En outre, le séisme s’est produit dans la zone la plus peuplée de l’île. La capitale a été touchée de plein fouet, ce qui explique le terrible bilan humain: plus de 220000 morts, 300 000 blessés et près de deux millions de personnes sans abri, selon les estimations. Les dégâts matériels sont tout aussi considérables. La mobilisation internationale a été immédiate. Les volontaires de la Croix-Rouge française ont effectué un travail remarquable, dont la qualité a d’ailleurs été saluée, en particulier par la Croix-Rouge haïtienne. Cette dernière a pour sa part fait preuve d’un courage exceptionnel que tous reconnaissent. Je tiens également à souligner la bonne coordination des opérations de secours au niveau du Mouvement Croix-Rouge Croissant-Rouge, dans un contexte pourtant très chaotique et complexe. Nous avons, je crois, tiré les leçons du tsunami qui a frappé l’Asie du Sud-Est, en décembre 2004. Néanmoins, en dépit de cette extraordinaire mobilisation, nous sommes toujours, six mois après ce drame, dans une situation d’urgence permanente. Les choses avancent, mais elles avancent lentement. Comment pourrait-il en être autrement, compte tenu de l’immensité de la tâche à accomplir ? Près de deux millions de personnes se sont retrouvés sans abri ! L’État lui-même a été mis à genoux par cette catastrophe.

Le contexte humanitaire est particulier. Nous devons à la fois répondre à l’urgence - mettre la population à l’abri, apporter de l’eau, soigner les victimes – remédier aux conséquences de cette catastrophe, mais aussi panser des plaies qui préexistaient – la misère, l’absence de soins, le manque de préparation aux catastrophes. De plus, nous allons poursuivre nos actions de soutien durable auprès de la Croix-Rouge haïtienne. C’est pourquoi nous nous orientons sans délai vers des solutions d’abris stables, voire de reconstruction de l’habitat, de rétablissement de systèmes de distribution de l’eau, de réhabilitation des centres de santé et de formation de leurs personnels soignants. Ne nous voilons pas la face, la situation reste très fragile et préoccupante et va se prolonger ainsi pendant de longs mois encore, voire des années. Malheureusement, comme toujours, notre action est suspendue à l’argent dont nous disposons et, à ce jour, nous ne pouvons nous engager au-delà de deux ans. La Croix-Rouge française a reçu plus de 26 millions d’euros de dons et de contributions institutionnelles pour cette mission en Haïti. J’en profite d’ailleurs pour remercier à nouveau tous nos généreux donateurs. Cette somme permettra juste de couvrir les besoins de la population au quotidien, pour assurer sa survie. Aussi, des investissements supplémentaires seront nécessaires.
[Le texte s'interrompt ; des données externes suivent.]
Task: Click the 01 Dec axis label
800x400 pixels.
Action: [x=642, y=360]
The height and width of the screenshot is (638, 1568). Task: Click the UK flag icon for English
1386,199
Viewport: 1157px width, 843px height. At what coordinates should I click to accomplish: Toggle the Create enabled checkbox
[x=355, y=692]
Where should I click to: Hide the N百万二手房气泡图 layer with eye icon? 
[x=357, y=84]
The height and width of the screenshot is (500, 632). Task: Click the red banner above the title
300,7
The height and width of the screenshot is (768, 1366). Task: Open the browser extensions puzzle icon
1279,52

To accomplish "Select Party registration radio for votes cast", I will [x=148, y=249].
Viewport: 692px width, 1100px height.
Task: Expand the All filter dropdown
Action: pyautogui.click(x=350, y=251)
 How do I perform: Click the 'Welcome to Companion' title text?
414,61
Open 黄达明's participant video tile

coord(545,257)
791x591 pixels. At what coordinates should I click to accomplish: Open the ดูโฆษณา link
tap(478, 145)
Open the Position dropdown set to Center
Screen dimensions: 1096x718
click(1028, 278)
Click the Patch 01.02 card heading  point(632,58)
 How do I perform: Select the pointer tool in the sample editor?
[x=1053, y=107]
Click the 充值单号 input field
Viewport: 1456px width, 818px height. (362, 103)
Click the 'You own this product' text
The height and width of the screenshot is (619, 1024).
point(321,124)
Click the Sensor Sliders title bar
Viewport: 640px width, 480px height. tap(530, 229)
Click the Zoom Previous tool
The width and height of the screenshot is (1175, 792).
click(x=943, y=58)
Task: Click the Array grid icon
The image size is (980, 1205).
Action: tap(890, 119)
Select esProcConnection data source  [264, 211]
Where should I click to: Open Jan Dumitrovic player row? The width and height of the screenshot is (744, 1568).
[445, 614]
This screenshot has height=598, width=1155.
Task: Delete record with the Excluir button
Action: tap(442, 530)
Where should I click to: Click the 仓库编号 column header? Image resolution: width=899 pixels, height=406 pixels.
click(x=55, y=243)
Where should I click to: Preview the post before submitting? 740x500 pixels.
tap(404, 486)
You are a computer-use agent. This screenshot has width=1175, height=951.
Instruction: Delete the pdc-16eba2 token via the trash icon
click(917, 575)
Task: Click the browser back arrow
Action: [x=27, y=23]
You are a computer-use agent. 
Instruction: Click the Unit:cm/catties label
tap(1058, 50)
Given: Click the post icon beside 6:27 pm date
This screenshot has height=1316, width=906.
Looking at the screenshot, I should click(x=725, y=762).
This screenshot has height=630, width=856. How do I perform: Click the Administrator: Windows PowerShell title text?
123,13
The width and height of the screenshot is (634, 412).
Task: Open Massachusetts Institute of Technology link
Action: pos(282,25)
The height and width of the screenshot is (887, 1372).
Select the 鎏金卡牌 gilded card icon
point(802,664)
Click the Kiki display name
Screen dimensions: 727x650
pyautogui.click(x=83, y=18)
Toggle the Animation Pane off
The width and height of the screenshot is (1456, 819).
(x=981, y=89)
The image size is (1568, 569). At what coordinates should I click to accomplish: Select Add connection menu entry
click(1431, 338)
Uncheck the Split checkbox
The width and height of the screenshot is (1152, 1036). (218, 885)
La reconstruction d’Haïti reste la grande inconnue. Il faut à présent, et très vite, mettre en place une politique sur le sujet, des directives claires, qui nous permettront enfin de sortir de cette logique de survie. J’ose croire que notre action durable permettra à ce pays de renaître de ses cendres et de sortir plus fort de cette terrible épreuve. Le peuple haïtien le mérite tant !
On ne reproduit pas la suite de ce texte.